**Page extract**:
--- --- ---
I was lucky to be one of the pioneer teachers recruited in 1985 by Hajiya Aisha Lemu to teach at the IET Islamic Model Primary School; the first of its kind in Minna. Four months after my graduation with NCE from the Niger State COE, Minna; I heard an announcement on Radio Niger that IET wanted teachers in my subject area. I told my father’s nephew and teacher, Alhaji Yunusa Kenci who was Qadi I and Deputy Grand Qadi to Sheikh Lemu, about it. He spoke to Aisha Lemu and I was invited for interview.
Besides the oral interview, the teaching skills of applicants who applied for the teaching job were also assessed through a micro-teaching session organized with a small group of pupils. Few days later, Shaykh Yunusa Kenci sent a message to my father that Hajiya Aisha wanted to see me.
When I arrived at IET, Mrs Aisha Lemu handed me a letter of appointment; addressed to me in-care-of “Alkali Kenci”. The second paragraph of the letter reads: “Your starting salary is N2, 952.00 per annum (GL7/02); plus N30 per month rent allowance; N22 per month vehicle allowance if you have a vehicle; annual resettlement bonus of N20; plus annual contract gratuity of 10 percent of a year’s salary”. I couldn’t benefit from the vehicle allowance because I had just the 1980 model of Suzuki 100 motorcycle, a.k.a. “Shagari”. It was a huge offer then because petrol was 15 kobo/liter. My father’s joy wasn’t the offer but my working I a Muslim organization.
--- --- ---
**Excerpted records**:

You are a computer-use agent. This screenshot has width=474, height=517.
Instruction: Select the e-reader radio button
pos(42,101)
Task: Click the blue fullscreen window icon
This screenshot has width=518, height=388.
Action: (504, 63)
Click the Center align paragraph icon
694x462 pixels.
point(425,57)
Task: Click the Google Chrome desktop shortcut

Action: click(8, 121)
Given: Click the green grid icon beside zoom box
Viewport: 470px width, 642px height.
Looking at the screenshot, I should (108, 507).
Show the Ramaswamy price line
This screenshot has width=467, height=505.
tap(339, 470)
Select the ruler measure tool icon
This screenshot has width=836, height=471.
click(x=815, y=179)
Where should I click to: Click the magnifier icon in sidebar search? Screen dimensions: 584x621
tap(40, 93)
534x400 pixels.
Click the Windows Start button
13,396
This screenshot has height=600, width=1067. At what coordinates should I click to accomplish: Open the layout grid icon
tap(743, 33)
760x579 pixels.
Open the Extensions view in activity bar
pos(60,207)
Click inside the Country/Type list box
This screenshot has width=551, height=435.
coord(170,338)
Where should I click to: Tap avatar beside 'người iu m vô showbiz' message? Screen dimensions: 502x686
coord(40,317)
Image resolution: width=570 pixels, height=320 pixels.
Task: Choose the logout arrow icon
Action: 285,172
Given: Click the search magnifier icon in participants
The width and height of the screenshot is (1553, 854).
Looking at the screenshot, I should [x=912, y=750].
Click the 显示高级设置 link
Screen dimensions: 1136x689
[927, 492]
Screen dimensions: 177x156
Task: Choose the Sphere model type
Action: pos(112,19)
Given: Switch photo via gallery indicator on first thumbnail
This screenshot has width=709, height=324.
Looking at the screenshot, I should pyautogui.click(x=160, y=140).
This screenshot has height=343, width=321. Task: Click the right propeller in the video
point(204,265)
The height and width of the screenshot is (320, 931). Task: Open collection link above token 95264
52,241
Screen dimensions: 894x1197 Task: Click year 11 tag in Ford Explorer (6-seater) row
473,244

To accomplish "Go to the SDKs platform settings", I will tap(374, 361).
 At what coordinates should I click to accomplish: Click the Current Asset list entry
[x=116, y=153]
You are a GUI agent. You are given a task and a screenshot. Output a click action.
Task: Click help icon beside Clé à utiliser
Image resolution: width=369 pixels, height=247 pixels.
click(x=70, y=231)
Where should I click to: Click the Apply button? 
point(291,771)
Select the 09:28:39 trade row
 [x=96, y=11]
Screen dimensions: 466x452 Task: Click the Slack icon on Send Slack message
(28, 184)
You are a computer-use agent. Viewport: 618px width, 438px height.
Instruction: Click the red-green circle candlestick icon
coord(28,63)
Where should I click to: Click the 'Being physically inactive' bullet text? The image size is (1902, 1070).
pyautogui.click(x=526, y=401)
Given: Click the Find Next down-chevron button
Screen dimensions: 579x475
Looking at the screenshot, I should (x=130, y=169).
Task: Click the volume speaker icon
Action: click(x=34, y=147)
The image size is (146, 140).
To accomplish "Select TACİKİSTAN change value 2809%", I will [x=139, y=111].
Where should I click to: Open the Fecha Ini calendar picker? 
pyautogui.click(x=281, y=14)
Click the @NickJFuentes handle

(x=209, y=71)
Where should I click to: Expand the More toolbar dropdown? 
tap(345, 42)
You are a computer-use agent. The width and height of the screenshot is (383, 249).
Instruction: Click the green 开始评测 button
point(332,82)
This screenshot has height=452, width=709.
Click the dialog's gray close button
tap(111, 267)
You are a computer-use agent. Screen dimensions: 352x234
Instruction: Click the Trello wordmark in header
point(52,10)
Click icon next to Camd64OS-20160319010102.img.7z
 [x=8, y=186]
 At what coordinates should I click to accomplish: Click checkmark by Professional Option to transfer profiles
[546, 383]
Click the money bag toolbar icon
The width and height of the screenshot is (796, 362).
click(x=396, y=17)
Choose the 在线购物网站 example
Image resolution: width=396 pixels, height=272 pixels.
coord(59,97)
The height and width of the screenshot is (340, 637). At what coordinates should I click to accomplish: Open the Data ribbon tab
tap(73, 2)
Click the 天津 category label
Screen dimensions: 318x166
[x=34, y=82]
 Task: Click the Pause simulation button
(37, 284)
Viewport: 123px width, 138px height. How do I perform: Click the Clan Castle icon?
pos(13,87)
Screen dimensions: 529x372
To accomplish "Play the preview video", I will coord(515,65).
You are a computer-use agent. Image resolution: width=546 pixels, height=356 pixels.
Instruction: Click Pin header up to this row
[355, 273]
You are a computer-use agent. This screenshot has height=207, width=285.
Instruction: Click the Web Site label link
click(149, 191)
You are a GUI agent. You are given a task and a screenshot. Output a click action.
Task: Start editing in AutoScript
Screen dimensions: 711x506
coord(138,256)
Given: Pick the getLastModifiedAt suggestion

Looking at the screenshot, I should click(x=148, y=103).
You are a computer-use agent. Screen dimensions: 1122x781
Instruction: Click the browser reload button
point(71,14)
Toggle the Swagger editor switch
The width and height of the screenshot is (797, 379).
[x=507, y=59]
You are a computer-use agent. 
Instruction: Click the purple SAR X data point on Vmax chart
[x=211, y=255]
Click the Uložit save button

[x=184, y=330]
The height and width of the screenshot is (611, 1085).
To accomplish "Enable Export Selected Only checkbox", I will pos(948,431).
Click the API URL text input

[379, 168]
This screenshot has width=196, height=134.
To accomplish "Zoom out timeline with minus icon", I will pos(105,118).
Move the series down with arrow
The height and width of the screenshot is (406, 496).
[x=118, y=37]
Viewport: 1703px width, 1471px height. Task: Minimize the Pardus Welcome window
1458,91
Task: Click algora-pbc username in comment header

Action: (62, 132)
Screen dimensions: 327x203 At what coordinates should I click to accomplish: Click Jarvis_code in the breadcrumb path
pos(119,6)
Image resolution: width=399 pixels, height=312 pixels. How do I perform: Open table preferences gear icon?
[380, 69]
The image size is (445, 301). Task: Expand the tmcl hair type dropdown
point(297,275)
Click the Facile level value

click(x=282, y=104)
--- --- ---
**Aim of the exercise**: Pick up the account above of joining the IET Islamic Model Primary School in Minna as a teacher, and continue it from its last sentence.

**Answer to this exercise**:
Dressed in a T-shirt and velvet trousers on the first day I reported for work, Hajiya Aisha asked me why I had no cap on my head. I told a lie and said, “I forgot”. She informed me that cap was part of the dress code for teaching staff as it was for pupils. As a very young man who wanted to look stylish, I found it odd to wear cap on shirt and trousers. To manage the situation, I would put a small white cap in my pocket and wear it shortly before arriving at school.
Six weeks later, Hajiya called me and asked why I was not wearing babban riga even if it were on Fridays. I said I had only one set.
She said, “You should be able to afford some sets now since you have started collecting salary.” She took time to explain why the school wanted teachers to appear in dresses that reflected the culture of Muslims in Nigeria. A month thereafter, Hajiya wrote a two-page “Letter of Advice” to me and copied my guardian, Alkali Kenci. That’s the extent to which Hajiya would go to persuade you on a way of life that was symbolic of Islam. I listened and benefited.
Sometime in 2006, Hajiya Aisha sent for me and I went to see her in Minna. She complained about the difficulty students had in passing Arabic in WAEC and NECO. She attributed it to the literature aspect of Arabic language which she said was too bulky. I advised that we needed other colleagues to brainstorm over it. Prof. Z. I. Oseni of Unilorin, Prof. Bidmos of UniLag, Prof. Opeloye then of LASU, and I, were invited to IET. We made recommendations to NERDC on the matter.
I was once few minutes late to keep an appointment to see Hajiya. When I told her I stopped over at a pharmacy to buy anti-malaria drug, she told me she was 72 years old and that she had never taken any anti-malaria drug. She also said she had not taken paracetamol more than once or twice since she arrived in Nigeria.
Hajiya Aisha’s private secretary, Alhaji Aliyu Muhammad Badeggi, who worked with her for 32 years, will deeply miss her. He handled the typesetting of virtually all her publications.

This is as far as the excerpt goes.